Da questi componenti poi sarebbe stato assemblato lo MPKK, con una massa dalle 500 alle 600 tonnellate. Come nucleo si era pensato ad una sezione di montaggio sferica con sei o otto punti di aggancio. In un lato della sezione avrebbero dovuto essere agganciati il “Complesso orbitale marziano” (Marsjanski orbitalny kompleks – MOK) e il “Complesso di atterraggio marziano” (Marsjanski posadotschny kompleks – MPK), mentre dall’altro lato il “Sistema di propulsione a razzo” (Rasgonny raketny blok – RRB) con un modulo centrale e da uno a sei moduli laterali. Il suo compito era di portare lo MPKK dalla sua orbita di montaggio in una rotta verso Marte.
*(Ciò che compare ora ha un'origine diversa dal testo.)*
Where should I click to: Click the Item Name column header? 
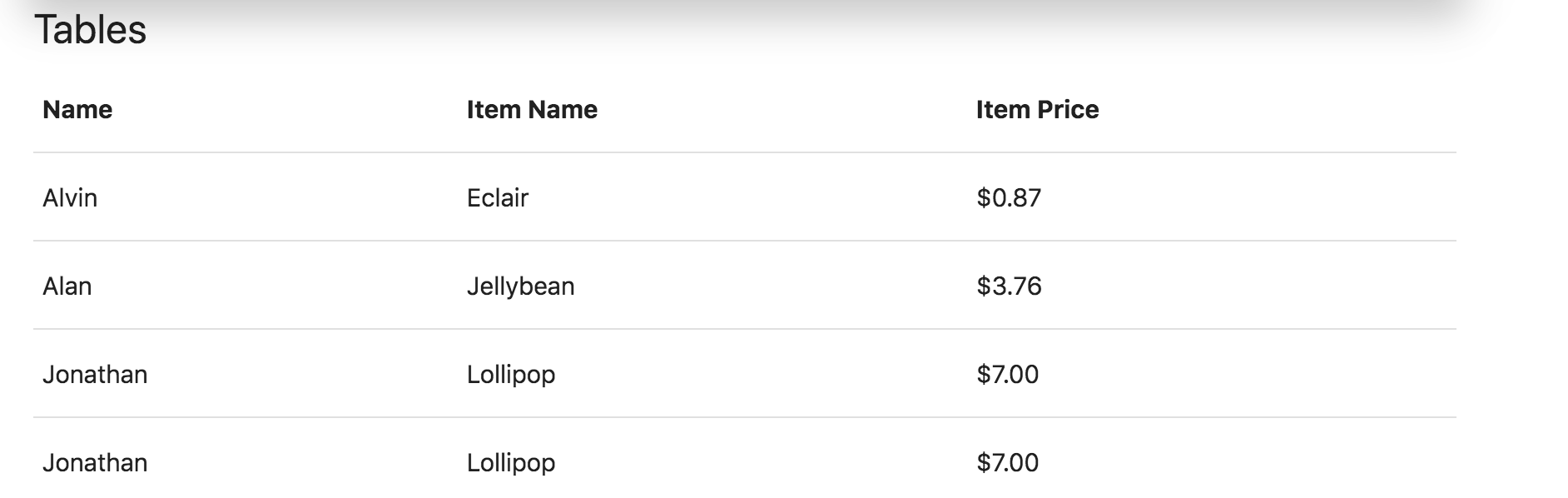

Il MOK consisteva di una “Astronave pesante interplanetaria” (Tjasholy meshplanetny korabl – TMK) e di un sistema di propulsione per muoverla dall’orbita marziana ad una rotta di trasferimento verso la Terra. Dello MPK facevano parte un modulo di atterraggio e uno di frenata nonché il razzo di atterraggio e il modulo di atterraggio marziano con un razzo di rientro a due stadi e una capsula per il rientro dalla superficie del pianeta alla navetta MOK in orbita marziana.
Il montaggio in orbita terrestre.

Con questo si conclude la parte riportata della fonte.